About this exercise:
Restate the data that follows exactly as it stands, beginning with the first line and ending with the line that contains "The width and height of the screenshot is (1512, 812).".

Records shown:
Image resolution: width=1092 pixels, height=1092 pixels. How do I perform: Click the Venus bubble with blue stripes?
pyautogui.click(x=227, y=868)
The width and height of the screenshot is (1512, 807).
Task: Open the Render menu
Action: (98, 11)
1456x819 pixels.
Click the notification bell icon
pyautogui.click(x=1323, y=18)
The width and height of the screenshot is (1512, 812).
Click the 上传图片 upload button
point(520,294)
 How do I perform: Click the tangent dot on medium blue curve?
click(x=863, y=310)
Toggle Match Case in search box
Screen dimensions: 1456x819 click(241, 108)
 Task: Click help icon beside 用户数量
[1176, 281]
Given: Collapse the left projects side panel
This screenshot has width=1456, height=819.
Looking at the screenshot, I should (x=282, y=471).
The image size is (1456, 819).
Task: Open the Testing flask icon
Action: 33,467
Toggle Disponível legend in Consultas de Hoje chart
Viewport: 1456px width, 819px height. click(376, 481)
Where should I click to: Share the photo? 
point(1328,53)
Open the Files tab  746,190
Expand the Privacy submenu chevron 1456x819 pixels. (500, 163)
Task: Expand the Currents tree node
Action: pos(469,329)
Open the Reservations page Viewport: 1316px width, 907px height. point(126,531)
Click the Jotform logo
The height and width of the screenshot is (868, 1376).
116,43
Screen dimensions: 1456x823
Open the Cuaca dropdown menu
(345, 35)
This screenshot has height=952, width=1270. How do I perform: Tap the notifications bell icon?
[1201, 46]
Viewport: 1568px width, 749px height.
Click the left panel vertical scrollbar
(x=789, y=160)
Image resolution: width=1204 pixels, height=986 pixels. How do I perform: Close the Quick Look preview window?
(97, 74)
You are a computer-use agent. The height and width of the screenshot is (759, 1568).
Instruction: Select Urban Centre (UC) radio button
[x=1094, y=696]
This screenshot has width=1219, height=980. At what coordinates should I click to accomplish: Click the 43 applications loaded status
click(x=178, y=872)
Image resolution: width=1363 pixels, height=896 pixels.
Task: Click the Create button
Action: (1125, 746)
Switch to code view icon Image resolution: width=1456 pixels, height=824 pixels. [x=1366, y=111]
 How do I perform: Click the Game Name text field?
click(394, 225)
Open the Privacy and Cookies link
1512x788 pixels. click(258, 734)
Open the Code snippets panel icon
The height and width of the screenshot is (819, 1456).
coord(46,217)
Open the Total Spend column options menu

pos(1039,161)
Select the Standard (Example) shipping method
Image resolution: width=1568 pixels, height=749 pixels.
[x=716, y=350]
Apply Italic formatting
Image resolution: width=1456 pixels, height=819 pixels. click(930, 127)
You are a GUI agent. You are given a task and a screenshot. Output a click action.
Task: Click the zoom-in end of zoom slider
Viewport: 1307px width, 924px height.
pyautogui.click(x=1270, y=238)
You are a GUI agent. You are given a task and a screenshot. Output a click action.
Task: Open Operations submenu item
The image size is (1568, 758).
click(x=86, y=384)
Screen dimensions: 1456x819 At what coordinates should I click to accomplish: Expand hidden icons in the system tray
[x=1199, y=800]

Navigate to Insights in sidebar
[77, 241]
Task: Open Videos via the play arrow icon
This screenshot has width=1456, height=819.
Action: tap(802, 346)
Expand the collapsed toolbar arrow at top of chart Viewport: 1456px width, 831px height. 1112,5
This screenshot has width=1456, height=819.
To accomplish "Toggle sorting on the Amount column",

Solution to this exercise:
Image resolution: width=1092 pixels, height=1092 pixels. How do I perform: Click the Venus bubble with blue stripes?
pyautogui.click(x=227, y=868)
The width and height of the screenshot is (1512, 807).
Task: Open the Render menu
Action: (98, 11)
1456x819 pixels.
Click the notification bell icon
pyautogui.click(x=1323, y=18)
The width and height of the screenshot is (1512, 812).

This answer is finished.